Listing Available Files

from pysus import list_files

list_files("SINAN")

Using the PySUS Client

from pysus import PySUS

async def main():
    async with PySUS() as pysus:
        # Query DuckLake catalog
        files = await pysus.query(
            dataset="sinan",
            group="DENG",
            state="SP",
            year=2024,
        )

        # Download files
        for f in files:
            local = await pysus.download(f)
            print(local.path)

        # Read multiple parquet files
        import glob
        paths = glob.glob("/cache/sinan/**/*.parquet")
        df = pysus.read_parquet(paths, mode="union").df()

read_parquet Modes

# Union (default) - all columns from any file
df = pysus.read_parquet(paths, mode="union").df()
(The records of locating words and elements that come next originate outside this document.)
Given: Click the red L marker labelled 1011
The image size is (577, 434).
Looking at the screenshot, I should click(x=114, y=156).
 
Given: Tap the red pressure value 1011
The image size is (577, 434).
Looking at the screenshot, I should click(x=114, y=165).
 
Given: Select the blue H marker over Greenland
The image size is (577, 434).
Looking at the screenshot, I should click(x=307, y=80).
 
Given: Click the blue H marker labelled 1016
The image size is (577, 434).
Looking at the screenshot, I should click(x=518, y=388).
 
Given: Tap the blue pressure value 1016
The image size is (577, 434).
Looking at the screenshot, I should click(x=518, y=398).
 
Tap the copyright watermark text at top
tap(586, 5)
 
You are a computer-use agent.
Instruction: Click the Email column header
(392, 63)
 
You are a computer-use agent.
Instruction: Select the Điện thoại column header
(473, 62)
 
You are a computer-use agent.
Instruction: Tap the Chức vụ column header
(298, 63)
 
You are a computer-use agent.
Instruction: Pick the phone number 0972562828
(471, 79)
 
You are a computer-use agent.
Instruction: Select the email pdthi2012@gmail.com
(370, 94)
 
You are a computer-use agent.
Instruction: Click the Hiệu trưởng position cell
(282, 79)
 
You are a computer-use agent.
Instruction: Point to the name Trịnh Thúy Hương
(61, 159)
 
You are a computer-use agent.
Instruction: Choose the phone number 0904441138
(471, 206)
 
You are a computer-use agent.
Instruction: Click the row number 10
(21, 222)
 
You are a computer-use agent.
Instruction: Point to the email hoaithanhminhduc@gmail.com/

# Intersection - only common columns across all files
df = pysus.read_parquet(paths, mode="intersection").df()

# Strict - raises error if schemas don't match
df = pysus.read_parquet(paths, mode="strict").df()

# With custom SQL filter
df = pysus.read_parquet(paths, sql="SELECT * WHERE column > 100").df()

Terminal User Interface (TUI)

pysus tui -l pt

Or from Python:

from pysus.tui.app import PySUS
app = PySUS(lang="pt")
app.run()